Samuele, Theodoros, and Animesh have published a paper on verification in Physical Review A (DOI: https://doi.org/10.1103/PhysRevA.98.022323) demonstrating an improvement on the existing requirements for schemes to verify quantum computations. Quantum computers are capable of solving certain problems whose scale lies outside that of classical computers. For some of these problems not even the solution can be efficiently checked with a classical computer. While schemes can verify an arbitrary quantum computation with a limited set of quantum operations, the minimum quantum resources to perform such a verification is an open question. In this work authors from the group demonstrate a verification scheme which works with a further reduced number of such quantum operations.

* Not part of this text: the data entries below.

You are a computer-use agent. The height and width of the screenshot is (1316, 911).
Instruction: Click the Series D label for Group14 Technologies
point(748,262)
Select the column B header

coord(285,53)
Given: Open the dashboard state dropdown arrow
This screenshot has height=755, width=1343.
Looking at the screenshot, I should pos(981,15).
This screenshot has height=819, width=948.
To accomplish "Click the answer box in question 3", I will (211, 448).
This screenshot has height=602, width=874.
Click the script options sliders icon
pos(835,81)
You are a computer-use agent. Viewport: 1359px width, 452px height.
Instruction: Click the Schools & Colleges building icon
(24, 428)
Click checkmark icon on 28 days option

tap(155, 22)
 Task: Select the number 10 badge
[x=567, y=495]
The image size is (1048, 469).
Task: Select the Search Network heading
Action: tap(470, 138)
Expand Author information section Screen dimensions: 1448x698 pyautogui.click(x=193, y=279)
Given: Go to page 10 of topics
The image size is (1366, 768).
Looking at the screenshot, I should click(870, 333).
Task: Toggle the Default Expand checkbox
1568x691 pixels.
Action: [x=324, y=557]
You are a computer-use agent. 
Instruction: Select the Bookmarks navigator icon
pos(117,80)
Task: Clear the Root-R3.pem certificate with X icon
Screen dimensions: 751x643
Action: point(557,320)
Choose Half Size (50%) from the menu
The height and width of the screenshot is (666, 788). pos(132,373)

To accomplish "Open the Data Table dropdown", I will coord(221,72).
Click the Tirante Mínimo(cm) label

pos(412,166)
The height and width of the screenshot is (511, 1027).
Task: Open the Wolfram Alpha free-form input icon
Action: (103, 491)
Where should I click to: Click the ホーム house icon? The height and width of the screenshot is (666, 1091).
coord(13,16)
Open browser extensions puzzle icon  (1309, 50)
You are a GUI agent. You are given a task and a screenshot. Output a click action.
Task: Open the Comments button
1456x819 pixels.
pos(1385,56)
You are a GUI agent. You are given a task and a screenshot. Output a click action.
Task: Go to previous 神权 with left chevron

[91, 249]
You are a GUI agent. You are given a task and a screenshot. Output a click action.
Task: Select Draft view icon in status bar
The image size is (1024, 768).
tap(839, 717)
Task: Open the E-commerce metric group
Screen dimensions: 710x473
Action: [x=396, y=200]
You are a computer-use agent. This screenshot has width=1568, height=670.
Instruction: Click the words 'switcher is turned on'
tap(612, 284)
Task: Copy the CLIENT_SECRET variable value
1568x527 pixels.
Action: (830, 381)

Working with former Edinburgh colleagues Alexandru Gheorghiu and Elham Kashefi, Theodoros has published a review paper exploring existing techniques for the verification of quantum computation (DOI:10.1007/s00224-018-9872-3) in Theory of Computation.

Quantum computers offer the prospect of solving computational problems which would take an infeasible amount of time to solve with classical devices. For some of these, the solutions cannot be checked without solving the problem again - which would require use of and trust in a quantum computer. Through quantum verification techniques it becomes possible to test the performance of a quantum computer and even test whether a claimed quantum computer is genuine.

Along with an overview of the fundamental obstacle, a number of schemes which allow verification if the user has access to basic quantum apparatus, which allows them to confidently prepare a handful of simple states or to perform a few simple measurements, are discussed and compared in the review paper.

Working in collaboration with experimentalists at Heriot-Watt and Glasgow Universities, the paper entitled Attosecond-resolution Hong-Ou-Mandel interferometry (DOI:10.1126/sciadv.aap9416) has been published in Science Advances.

The team investigated an optical sensor that uses a type of interferometry based on the Hong-Ou-Mandel effect, whereby two identical photons deterministically bunch together at a balanced beam splitter. They were able to measure the optical thickness of an object by looking at the change in coincidence rate of a pair of photodetectors placed at the output of the beam splitter.